Being so close to Trump for so long means Schiller was around for some of the most controversial moments of Trump’s political career.

Trump dispatched Schiller in May to hand-deliver a letter to the FBI headquarters, informing then-Director James Comey of his termination. Comey was on a work trip on the other side of the country, but CNN cameras spotted Schiller entering and then leaving the FBI building.

Comey’s firing is now a key part of Justice Department special counsel Robert Mueller’s investigation into potential obstruction of justice. Mueller’s team has recently interviewed White House witnesses who could shed light on Comey’s firing. And CNN reported last week that White House senior adviser Jared Kushner turned over documents about the firing to Mueller’s investigators.

Trump has said that years earlier, Schiller joined him on a trip to Moscow for the Miss Universe pageant. The significance of the event, held in November 2013, wasn’t clear at the time. But now, the contacts Trump made as part of that deal are coming back in a big way.

That deal was struck between Trump and Aras and Emin Agalarov, the father-and-son team of billionaires that own a major development firm in Russia. The Miss Universe pageant was held at one of their properties in Moscow.

The dossier’s broad assertion that Russia waged a campaign to interfere in the election is now accepted as fact by the US intelligence community. CNN also reported earlier this year that US investigators have corroborated some aspects of the dossier, specifically that some of the communications among foreign nationals mentioned in the memos did actually take place.

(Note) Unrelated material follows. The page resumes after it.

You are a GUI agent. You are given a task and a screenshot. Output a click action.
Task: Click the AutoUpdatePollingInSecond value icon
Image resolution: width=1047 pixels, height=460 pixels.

Video obtained exclusively by CNN showed Schiller, Trump and other Trump associates sharing a dinner in July 2013 with the Agalarovs and their associates, including British publicist Rob Goldstone, who represents Emin Agalarov in his musical career. The day after the dinner in Las Vegas, the Trump Organization announced it would bring Miss Universe to Moscow.

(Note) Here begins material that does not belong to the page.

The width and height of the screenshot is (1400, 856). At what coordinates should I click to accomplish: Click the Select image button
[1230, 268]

The Agalarovs stayed in touch with Trump after the 2013 event and re-entered the picture in summer 2016. Through the publicist, Emin Agalarov reached out to Trump’s eldest son, Donald Trump Jr., in order to broker a meeting between Trump campaign officials and a Russian lawyer. The publicist said the Russian government was eager to offer information that would “incriminate” Clinton.

Trump Jr. took the meeting and the rest is history — it became a major political scandal after it was revealed this summer, nearly one year after it took place, and amid sprawling federal investigations into the Trump campaign’s links to Russia. Trump Jr. denies colluding with the Russians and says he didn’t get anything useful from the meeting.

CORRECTION: This story has been updated to correctly identify the pageant that Schiller and Trump traveled to Moscow for in 2013. It was the Miss Universe pageant.